The rest is history, and if you don't know how to fry a pancake ... well, it's easy and you should try harder. I learned a secret from the tv-show "Dead Like Me" -- flip 'em before the bubbles burst, and they will be more springy and pleasantly pert. Don't burn 'em, or the insides will be moist and goopy. The apples keep these moist and fragrant .. enjoy!

04 January 2009

Dangerous/Painful Potato Turnip Croquettes

Adapted from a recipe for potato-turnip latkes which was much less of a pain in the ass and just about as tasty. When I made the latkes, the fat was not quite hot enough so they had a tendency to sog.

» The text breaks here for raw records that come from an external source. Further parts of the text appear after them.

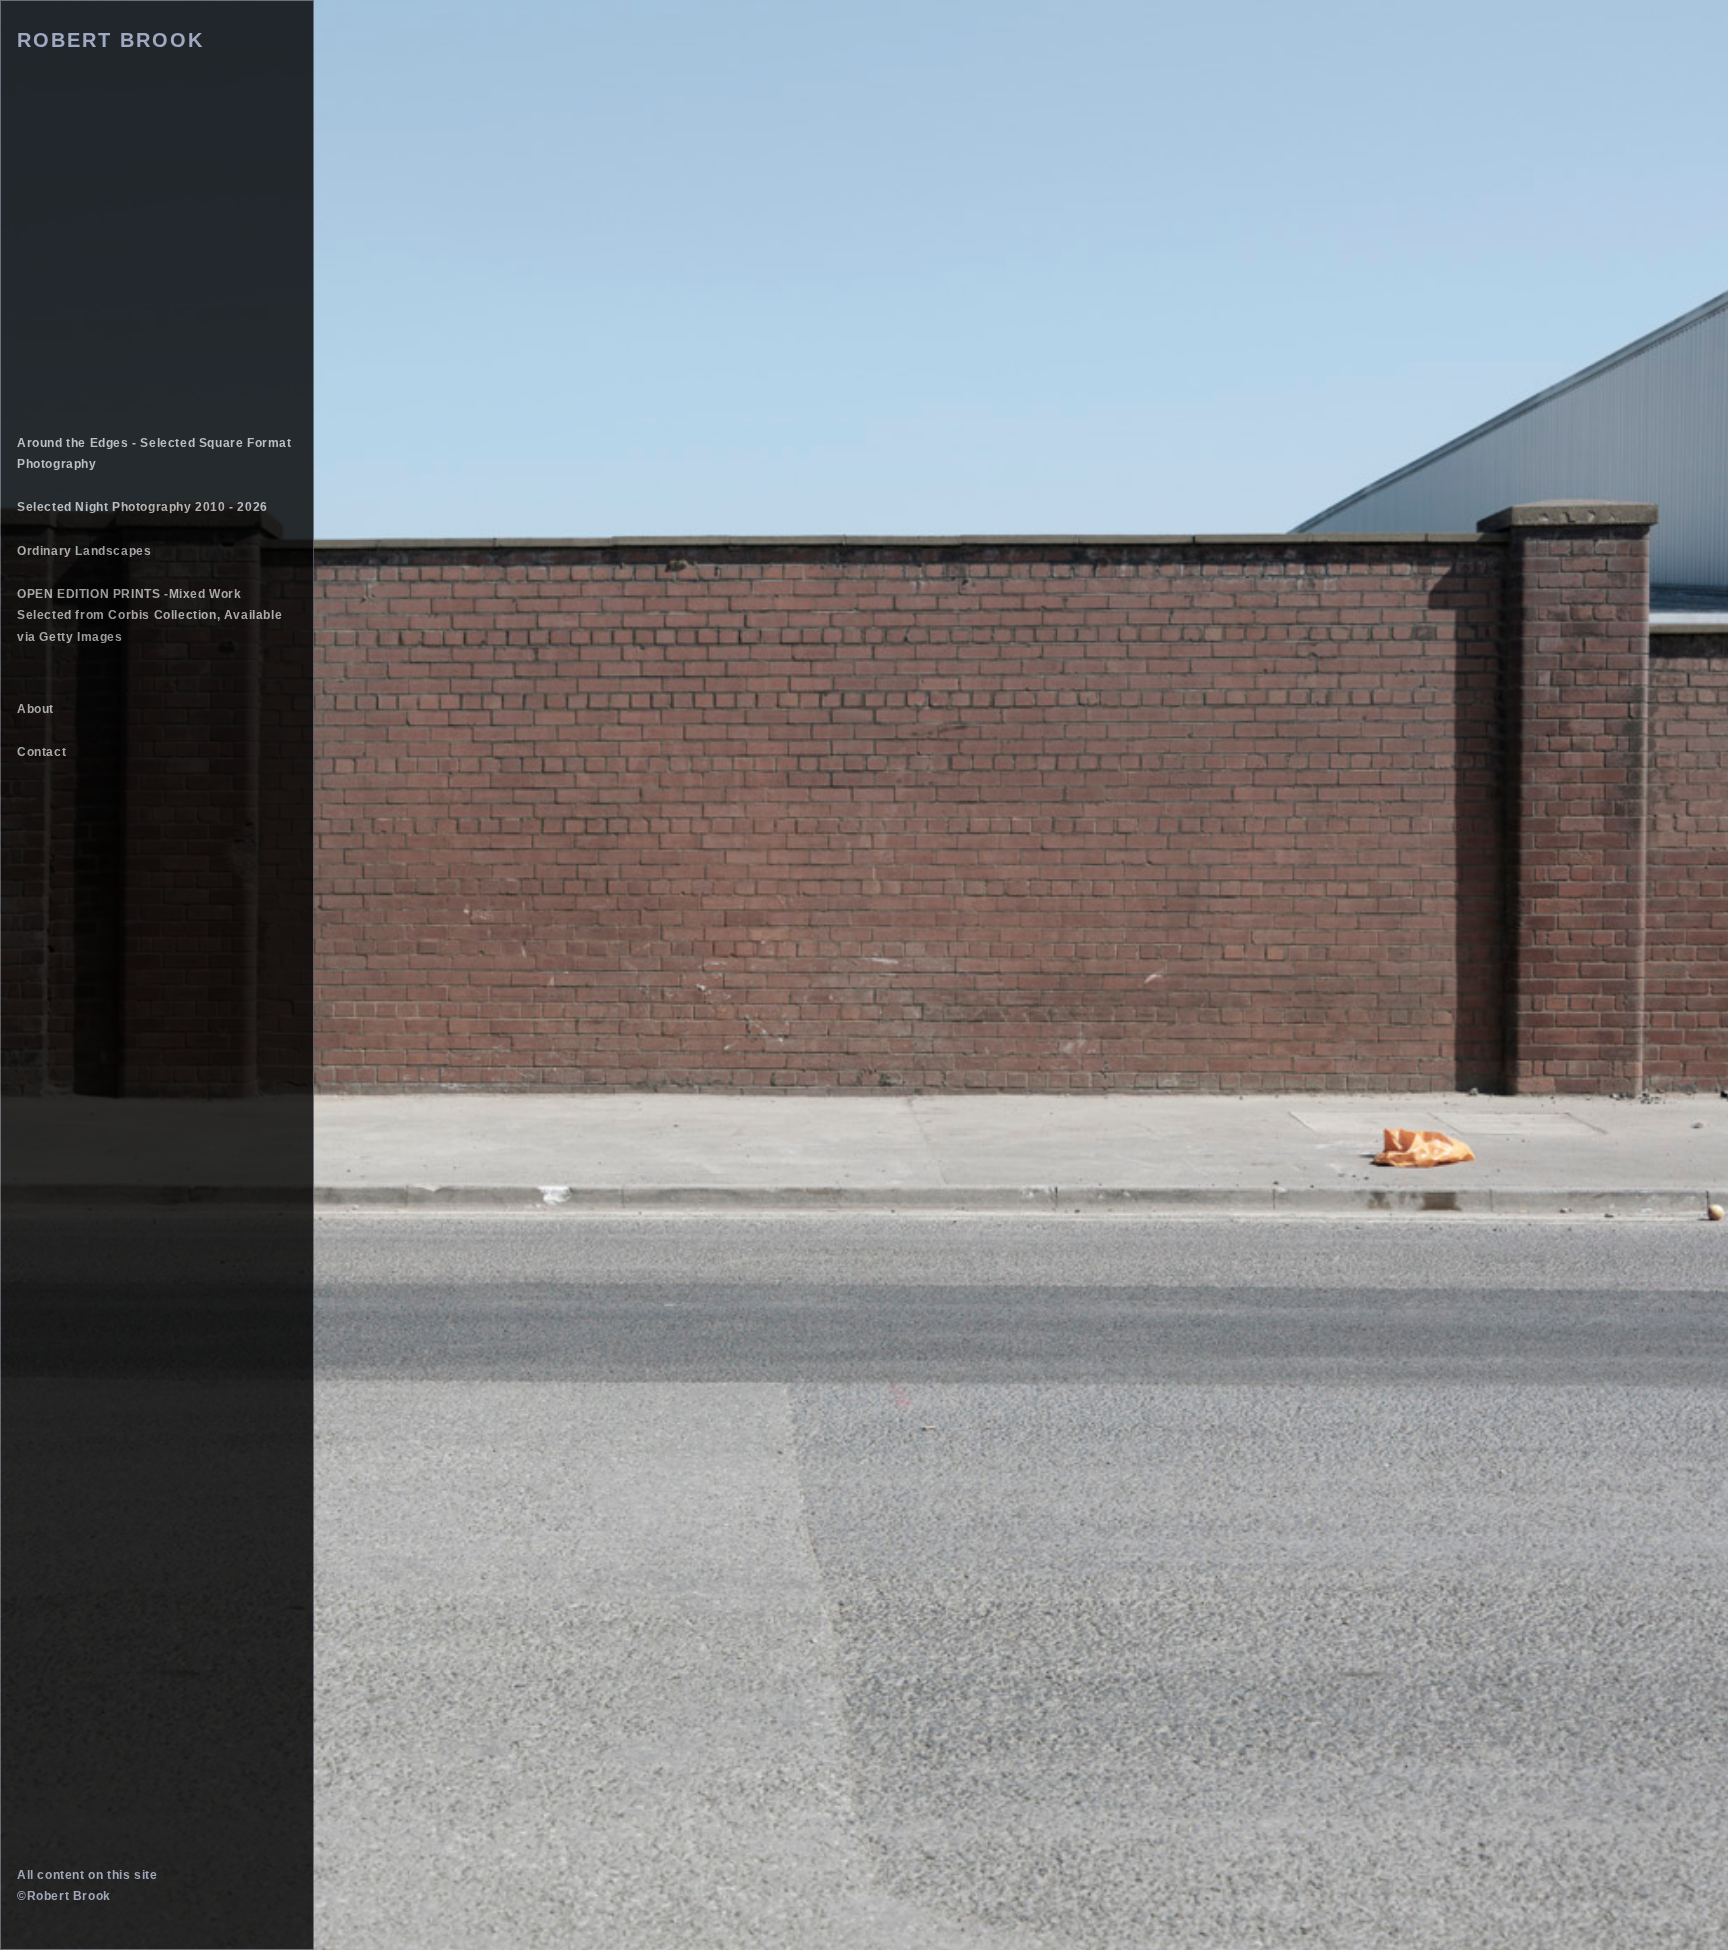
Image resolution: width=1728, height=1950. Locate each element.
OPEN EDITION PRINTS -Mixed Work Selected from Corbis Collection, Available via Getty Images (149, 615)
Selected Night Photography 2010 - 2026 (142, 507)
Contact (41, 752)
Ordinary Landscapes (84, 551)
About (35, 709)
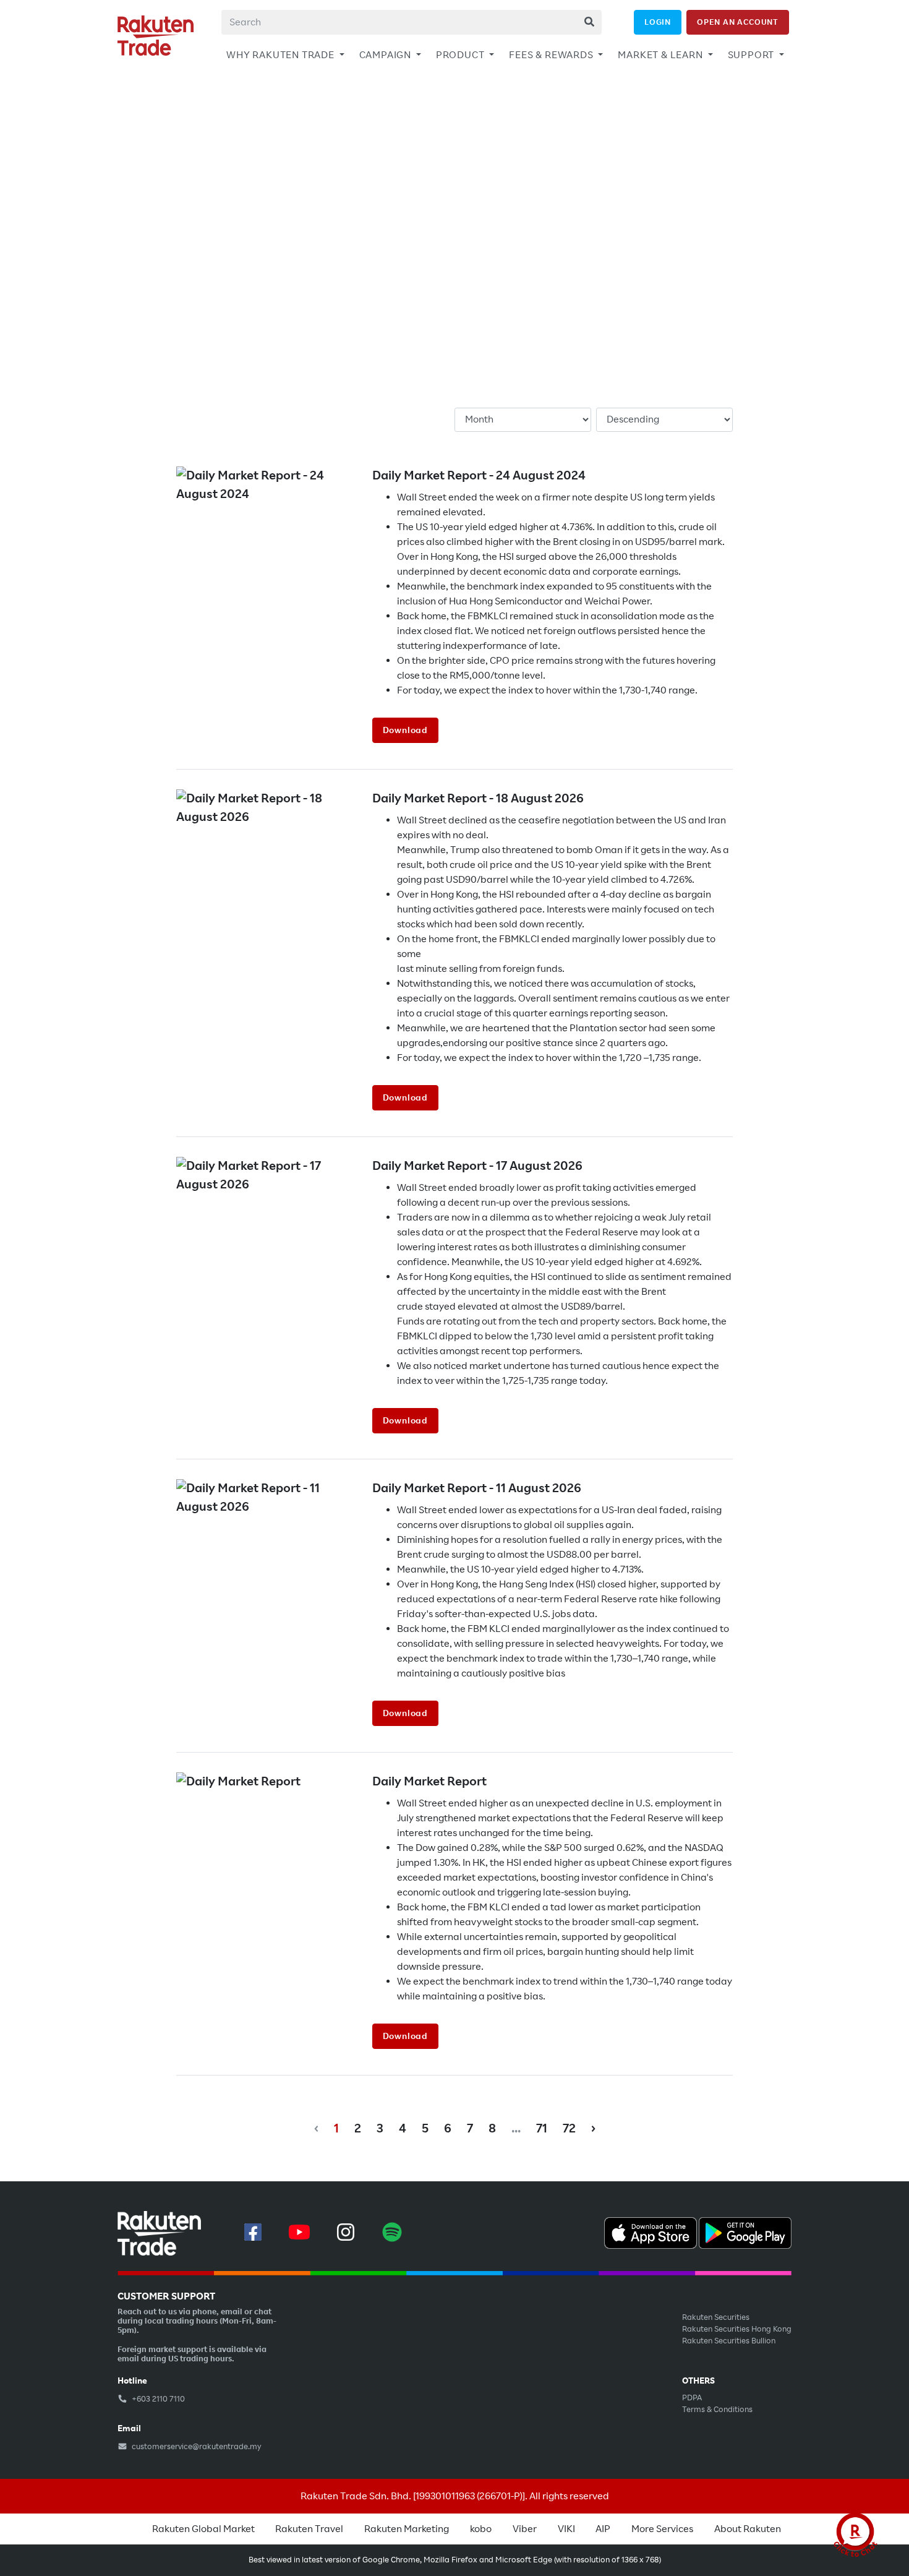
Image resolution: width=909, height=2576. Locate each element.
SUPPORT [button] (752, 55)
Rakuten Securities (715, 2317)
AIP (602, 2529)
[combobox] (411, 22)
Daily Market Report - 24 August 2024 (479, 475)
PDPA (692, 2398)
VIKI (566, 2529)
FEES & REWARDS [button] (552, 55)
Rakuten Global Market (203, 2529)
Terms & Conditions (717, 2410)
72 (569, 2128)
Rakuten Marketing (406, 2529)
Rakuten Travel (309, 2529)
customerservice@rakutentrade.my (196, 2447)
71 (541, 2128)
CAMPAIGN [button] (386, 55)
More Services (662, 2529)
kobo (481, 2529)
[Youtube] (299, 2232)
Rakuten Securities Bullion (728, 2341)
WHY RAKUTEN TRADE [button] (281, 55)
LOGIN (657, 22)
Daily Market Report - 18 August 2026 (478, 798)
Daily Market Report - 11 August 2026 (476, 1488)
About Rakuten (747, 2529)
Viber (525, 2529)
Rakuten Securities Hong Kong (737, 2329)
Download (405, 730)
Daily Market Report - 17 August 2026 (477, 1166)
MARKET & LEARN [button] (661, 55)
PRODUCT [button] (461, 55)
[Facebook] (253, 2232)
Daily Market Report (429, 1781)
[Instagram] (345, 2232)
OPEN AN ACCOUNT (738, 22)
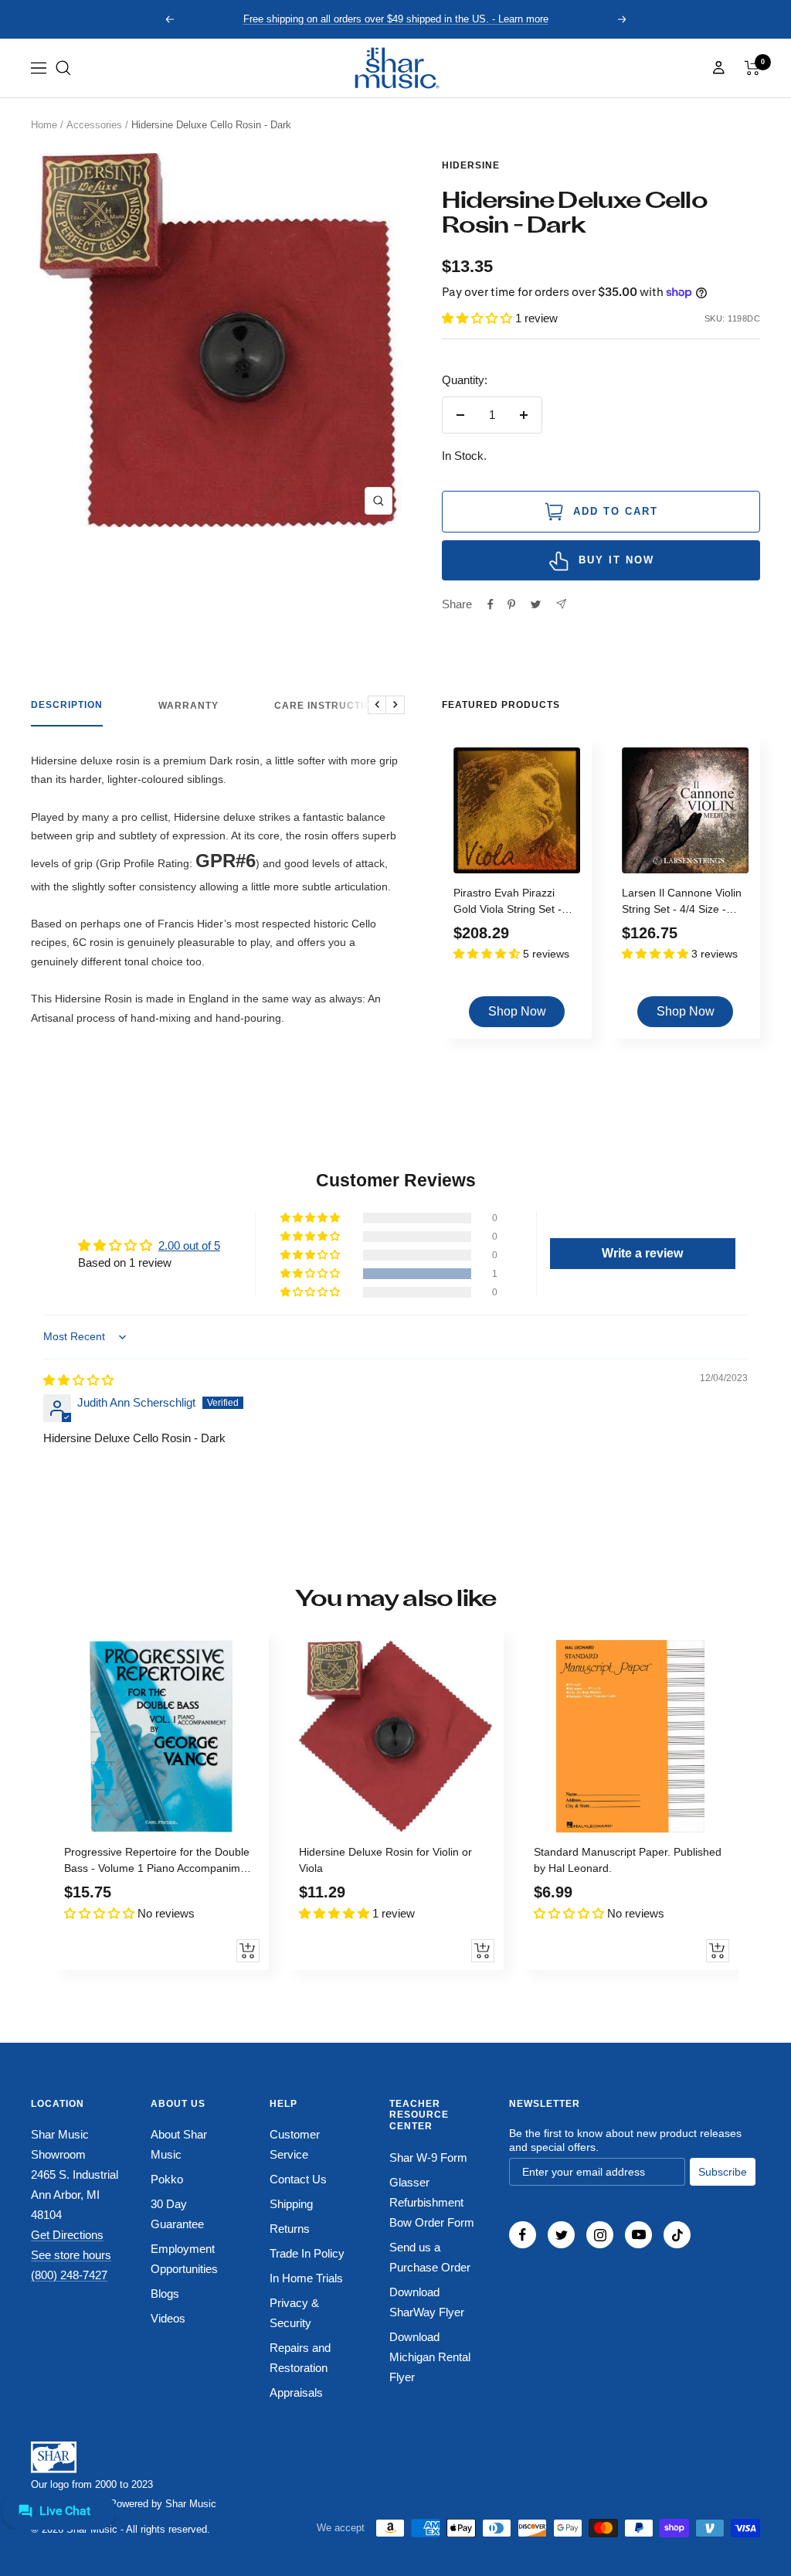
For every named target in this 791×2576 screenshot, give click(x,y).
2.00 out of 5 (189, 1245)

I had an amazing croquette experience at Tacubaya, so I thought I'd try to turn the delicious duck-fatty latkes into light fluffy duck-fatty croquettes for the perfect marriage of texture and flavor. The result: the world's best tater tots, with an incredibly light, moist, delicate filling and fantastic crispy crust. Unexpected results: an entire house filled with thick, fatty smoke; half of a kitchen spattered in greasy spots; multiple burns on self. I do not recommend making this at the same time as the Amazing Granola, which I did last night to my painful and burnt dismay.

If you've never cooked with duck fat before: what the hell are you waiting for?

Dangerous/Painful Potato Turnip Croquettes

4 medium russet potatoes
2 medium/small turnips
a few green or spring onions
Panko japanese breadcrumbs (the kind for tempura)
1/2 cup heavy cream
salt & pepper to taste
~1 cup duck fat (maybe a little more)

Quarter the potatoes and turnips and boil them until ready to mash. Drain well and mash 'em up in a big bowl with the chopped green onions, salt & pepper. Mix in the cream, being careful not to get the mixture too wet (My mistake #1).

Fill a shallow bowl with bread crumbs, and start spooning onto them small balls of potato/turnip mix -- I used the same 2-spoon technique that a lot of people use for drop cookies. Don't try to handle the croquettes too much in the breadcrumbs (my mistake #2), but try to coat them evenly. I ended up tossing the balls between both hands with the crumbs, which worked well but didn't squish the croquettes into useless paste as much as my first efforts.

Get your duck fat pretty damn hot - med. high heat until shimmery. If the fat isn't hot enough, the croquettes will be oily and soggy without a good crust. Fry the croquettes on as many sides as possible for maximum crisp, about 2-3 minutes per side if the oil is hot enough. Drain on a paper towel and serve hot with creme fraiche.

One problem with using Panko breadcrumbs .. or perhaps breadcrumbs in general .. is that some of them will undoubtedly flake off into the fat, where they burn to tiny tiny crisps. After about 15 minutes of boiling, smooshing and frying, while juggling my granola project at the same time, I turned around to see that the entire house was filled with noxious grey smoke. The dog was standing in the kitchen doorway with his feet apart, giving me a what-the-hell-are-you-doing look. By the time I was done, I collected a tiny mountain of the black crisps on one side of the pan. My hands, face and front were covered in tiny burns and my eyes and lungs stung from the smoke. Perhaps the whole experience wouldn't have been as overwhelming without the simul-baking of the granola (my mistake #3).